The difference could simply be a percentage thing – a home’s value that goes from $300,000 to $400,000 has risen 33%, while a $700,000 home that goes up to $800,000 has only increased 14%.

But the underlying story is that the upper-end home values haven’t done much over the last 18 months.

Read more here:

http://journal.firsttuesday.us/california-tiered-home-pricing-2/1592/

An excerpt:

As in 2010, today’s price movement is the tail end of a mini-bubble, set into motion some 18 months earlier. This price rise was produced by short-lived speculator interference in 2013 (not a tax stimulus, as in 2009). This pricing activity is under pressure from insufficient personal incomes, rising fixed-rate mortgage (FRM) rates and new construction.

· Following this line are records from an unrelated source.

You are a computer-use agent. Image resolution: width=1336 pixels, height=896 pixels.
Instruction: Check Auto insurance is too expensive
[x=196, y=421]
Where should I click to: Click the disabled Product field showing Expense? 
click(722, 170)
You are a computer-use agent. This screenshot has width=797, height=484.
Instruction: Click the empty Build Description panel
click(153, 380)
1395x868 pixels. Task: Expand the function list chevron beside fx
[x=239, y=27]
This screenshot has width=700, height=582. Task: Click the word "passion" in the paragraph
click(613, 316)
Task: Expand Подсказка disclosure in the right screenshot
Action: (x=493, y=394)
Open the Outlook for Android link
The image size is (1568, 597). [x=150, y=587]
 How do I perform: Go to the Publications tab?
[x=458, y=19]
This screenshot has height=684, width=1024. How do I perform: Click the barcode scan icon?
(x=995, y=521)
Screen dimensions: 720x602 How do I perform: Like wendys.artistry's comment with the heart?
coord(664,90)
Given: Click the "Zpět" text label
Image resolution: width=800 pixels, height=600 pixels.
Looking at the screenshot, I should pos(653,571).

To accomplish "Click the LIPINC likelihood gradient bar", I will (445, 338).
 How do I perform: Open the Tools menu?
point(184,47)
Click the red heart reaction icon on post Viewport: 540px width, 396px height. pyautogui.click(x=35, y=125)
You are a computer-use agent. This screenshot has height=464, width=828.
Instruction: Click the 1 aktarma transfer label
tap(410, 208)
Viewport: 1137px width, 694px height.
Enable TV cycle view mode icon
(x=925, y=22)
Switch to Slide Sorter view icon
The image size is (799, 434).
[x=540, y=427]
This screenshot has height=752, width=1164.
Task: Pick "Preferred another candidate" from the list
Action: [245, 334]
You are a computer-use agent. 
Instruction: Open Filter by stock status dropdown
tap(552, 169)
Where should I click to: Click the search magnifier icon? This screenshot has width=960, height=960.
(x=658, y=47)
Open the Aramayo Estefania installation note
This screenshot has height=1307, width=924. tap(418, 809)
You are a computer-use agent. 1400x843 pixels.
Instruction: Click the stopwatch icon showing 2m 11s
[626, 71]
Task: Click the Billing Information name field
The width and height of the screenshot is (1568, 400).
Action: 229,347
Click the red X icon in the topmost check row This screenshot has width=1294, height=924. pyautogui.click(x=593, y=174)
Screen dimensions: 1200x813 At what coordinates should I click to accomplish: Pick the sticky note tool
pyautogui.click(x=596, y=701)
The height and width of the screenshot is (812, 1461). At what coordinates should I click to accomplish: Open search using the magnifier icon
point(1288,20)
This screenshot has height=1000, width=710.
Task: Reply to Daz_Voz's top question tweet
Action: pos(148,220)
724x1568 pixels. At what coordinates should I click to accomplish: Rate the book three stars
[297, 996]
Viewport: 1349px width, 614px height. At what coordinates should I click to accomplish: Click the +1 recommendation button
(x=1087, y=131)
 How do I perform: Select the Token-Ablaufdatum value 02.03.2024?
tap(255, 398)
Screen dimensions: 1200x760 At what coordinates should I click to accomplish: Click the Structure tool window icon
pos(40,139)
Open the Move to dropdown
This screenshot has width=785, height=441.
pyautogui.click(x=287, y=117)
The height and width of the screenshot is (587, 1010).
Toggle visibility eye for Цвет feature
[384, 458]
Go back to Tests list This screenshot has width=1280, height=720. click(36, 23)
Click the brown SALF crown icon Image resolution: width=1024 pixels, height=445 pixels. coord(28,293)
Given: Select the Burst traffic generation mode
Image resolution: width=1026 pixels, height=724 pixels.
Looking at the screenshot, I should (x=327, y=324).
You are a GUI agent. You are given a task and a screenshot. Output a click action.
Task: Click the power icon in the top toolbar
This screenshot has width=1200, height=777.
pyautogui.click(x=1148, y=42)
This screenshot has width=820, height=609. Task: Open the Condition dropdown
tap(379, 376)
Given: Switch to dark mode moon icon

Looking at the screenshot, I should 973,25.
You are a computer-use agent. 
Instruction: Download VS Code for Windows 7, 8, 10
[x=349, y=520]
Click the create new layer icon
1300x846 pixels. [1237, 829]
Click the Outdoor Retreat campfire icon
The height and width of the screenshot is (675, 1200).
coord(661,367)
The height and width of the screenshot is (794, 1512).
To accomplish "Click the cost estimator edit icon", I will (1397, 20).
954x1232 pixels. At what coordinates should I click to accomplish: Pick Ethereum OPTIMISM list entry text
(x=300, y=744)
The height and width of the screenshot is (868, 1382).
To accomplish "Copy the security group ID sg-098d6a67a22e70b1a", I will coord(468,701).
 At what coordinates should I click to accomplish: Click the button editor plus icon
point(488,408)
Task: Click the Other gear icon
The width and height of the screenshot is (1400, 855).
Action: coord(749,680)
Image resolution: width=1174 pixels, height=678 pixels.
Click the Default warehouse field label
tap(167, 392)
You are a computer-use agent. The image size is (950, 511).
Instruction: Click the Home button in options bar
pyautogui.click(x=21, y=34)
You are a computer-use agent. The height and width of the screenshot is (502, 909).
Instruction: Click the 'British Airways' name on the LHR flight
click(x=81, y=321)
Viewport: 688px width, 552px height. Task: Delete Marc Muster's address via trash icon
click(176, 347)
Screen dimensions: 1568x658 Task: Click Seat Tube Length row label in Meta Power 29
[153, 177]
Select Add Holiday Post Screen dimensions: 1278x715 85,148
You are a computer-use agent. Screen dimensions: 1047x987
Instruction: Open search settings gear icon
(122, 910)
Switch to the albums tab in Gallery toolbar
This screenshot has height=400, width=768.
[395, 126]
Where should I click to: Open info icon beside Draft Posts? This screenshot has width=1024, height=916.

Prices are expected to continue to fall in the coming months, bottoming in 2015 and retreating toward the mean price trendline. The cooling of speculative fever and continually rising mortgage rates will prolong the falling trend in sales volume, pulling prices down in turn. Remember, real estate prices track and run with bond prices due to interest rate movement. A lag time of a couple of months exists due to remaining perceptions of past real estate price movement — the sticky price phenomenon.